Verso kindly sent me Professor Reed's latest book, which is a very good read and illuminating. (He discusses some of its themes in this podcast with his son, an historian.) Reed, born in 1947, grew up in New Orleans during the final years of the Jim Crow era. One of his aims is to record for posterity the lived experience of that time for one black person, but another is to demonstrate both the class politics of Jim Crow and how class differences among African-Americans affected their experience of the racism of the era. Here's how Reed sums it up near the end of the book (these excerpts are from pp. 139-140):
The Jim Crow racial order has been vanquished. That is clearest at the level that defines daily life and aspirations. Removal of the strictures of official apartheid has radically altered opportunity structures and patterns of work, quality of life, and social relations in small and large ways that aren't readily apparent to those who didn't know the old order. Working together as equals encourages socializing together, which is also enabled by elimination of the petty apartheid of Jim Crow in public accomodations. Occasionally, when I notice an interracial group of co-workers or friends out in a restaurant, bar, or the like, I recall how utterly impossible that would have been as late as 1960....

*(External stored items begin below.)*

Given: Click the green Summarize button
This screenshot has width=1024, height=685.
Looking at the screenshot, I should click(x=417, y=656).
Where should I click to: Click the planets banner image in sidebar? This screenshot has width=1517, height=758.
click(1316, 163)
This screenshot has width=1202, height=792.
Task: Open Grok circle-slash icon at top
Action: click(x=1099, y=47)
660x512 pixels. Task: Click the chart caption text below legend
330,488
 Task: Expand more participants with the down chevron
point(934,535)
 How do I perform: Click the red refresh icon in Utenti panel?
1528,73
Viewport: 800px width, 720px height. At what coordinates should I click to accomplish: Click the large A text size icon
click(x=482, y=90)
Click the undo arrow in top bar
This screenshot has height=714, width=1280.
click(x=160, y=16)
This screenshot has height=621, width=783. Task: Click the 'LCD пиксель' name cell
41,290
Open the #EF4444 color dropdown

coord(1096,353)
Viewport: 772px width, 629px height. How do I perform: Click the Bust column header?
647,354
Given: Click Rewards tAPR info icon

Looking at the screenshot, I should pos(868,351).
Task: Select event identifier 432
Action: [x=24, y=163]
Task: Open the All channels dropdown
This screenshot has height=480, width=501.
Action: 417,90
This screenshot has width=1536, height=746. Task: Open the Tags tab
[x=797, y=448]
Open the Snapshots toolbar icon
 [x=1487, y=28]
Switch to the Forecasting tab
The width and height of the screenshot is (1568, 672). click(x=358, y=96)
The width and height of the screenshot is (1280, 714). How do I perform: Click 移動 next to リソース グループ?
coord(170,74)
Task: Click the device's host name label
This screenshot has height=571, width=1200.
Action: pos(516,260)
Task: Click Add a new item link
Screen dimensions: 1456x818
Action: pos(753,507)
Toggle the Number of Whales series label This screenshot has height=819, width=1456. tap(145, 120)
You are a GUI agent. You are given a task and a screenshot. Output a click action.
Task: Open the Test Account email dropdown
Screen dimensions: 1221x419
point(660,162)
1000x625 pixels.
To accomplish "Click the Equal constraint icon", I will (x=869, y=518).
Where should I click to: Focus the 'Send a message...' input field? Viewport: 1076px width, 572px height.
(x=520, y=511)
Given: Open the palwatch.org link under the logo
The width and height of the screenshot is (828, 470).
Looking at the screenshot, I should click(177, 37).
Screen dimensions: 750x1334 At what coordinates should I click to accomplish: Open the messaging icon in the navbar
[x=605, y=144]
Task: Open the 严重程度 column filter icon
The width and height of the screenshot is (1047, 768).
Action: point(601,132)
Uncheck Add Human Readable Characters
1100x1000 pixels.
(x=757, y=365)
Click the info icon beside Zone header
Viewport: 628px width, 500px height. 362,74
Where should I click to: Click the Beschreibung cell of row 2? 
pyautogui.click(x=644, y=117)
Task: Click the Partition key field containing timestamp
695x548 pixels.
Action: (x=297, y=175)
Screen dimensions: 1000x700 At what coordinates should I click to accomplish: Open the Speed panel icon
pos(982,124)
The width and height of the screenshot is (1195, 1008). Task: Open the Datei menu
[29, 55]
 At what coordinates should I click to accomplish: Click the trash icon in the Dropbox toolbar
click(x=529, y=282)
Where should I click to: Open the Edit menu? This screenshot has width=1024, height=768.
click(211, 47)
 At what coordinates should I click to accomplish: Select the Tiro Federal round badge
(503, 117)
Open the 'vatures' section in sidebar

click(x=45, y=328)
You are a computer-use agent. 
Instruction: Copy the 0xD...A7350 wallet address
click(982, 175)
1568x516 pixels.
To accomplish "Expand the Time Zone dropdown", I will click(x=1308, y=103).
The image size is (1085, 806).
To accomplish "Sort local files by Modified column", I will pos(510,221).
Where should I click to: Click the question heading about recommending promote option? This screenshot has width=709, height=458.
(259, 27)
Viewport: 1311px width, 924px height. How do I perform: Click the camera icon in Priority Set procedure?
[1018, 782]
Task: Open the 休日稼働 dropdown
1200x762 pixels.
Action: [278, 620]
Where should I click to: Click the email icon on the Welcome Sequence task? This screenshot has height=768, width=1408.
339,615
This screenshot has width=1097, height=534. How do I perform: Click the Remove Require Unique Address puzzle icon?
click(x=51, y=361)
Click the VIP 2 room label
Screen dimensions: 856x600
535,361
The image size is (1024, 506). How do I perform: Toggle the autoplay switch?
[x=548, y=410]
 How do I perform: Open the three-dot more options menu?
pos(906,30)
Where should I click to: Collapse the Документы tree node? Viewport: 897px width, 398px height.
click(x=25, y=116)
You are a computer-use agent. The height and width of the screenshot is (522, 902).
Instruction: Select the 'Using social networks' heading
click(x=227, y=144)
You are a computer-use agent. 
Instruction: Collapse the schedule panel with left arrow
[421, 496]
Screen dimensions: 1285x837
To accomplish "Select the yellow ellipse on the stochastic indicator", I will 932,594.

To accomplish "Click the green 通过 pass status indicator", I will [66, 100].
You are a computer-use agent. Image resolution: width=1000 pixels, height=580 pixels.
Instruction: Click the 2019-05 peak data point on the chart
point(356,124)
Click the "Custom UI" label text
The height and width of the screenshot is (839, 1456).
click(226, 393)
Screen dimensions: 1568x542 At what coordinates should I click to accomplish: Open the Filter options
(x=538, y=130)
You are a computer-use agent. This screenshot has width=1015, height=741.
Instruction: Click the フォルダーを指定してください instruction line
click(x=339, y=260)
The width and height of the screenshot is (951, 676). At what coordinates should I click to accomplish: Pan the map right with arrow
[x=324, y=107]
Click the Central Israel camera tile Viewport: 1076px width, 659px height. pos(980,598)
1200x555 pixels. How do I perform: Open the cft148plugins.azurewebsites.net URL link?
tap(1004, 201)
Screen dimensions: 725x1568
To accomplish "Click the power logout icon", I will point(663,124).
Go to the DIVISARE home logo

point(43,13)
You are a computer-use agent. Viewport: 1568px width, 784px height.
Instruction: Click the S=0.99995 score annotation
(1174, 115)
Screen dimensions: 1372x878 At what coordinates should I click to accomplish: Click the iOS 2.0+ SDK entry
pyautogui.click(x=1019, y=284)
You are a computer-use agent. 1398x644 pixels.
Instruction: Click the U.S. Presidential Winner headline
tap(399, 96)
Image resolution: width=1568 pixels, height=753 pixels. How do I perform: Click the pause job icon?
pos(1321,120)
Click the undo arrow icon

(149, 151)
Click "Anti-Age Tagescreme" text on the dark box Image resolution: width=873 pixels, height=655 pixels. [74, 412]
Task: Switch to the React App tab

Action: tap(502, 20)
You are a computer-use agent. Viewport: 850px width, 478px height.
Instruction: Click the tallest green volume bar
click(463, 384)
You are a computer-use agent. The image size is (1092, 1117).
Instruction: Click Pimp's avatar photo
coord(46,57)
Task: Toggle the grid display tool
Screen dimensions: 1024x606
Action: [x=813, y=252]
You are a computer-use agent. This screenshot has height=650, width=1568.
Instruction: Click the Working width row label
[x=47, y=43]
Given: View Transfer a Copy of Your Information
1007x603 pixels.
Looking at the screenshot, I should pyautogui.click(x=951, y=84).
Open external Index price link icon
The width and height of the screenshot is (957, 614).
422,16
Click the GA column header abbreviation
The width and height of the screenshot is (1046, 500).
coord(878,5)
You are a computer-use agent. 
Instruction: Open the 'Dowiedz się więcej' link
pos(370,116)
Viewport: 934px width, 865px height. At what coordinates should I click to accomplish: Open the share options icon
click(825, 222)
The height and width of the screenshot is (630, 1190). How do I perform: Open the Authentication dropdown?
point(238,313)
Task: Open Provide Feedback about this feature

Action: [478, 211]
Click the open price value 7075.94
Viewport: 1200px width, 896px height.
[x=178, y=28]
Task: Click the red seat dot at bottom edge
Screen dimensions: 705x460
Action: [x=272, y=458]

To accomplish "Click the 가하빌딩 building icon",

But passage of the old order's segregationist trappings throws into relief the deeper reality that what appeared and was experienced as racial hierarchy was also class hierarchy. Now blacks occupy positions in the socioeconomic order previously available only to whites, and whites occupy those previously identified with blacks. And the dynamics of superordination and subordination, patterns of appropriation and distribution, and dominant understandings of which material interests should drive policy remain much as they were.
This underscores the point that the core of the Jim Crow order was a class system rooted in employment and production relations that were imposed, stabilized, regulated, and naturalized through a regime of white supremacist law, practice, custom, rhetoric, and ideology. Defeating the white supremacist regime was a tremendous victory for social justice and egalitarian interests. At the same time, that victory left the undergirding class system untouched and in practical terms affirmed it....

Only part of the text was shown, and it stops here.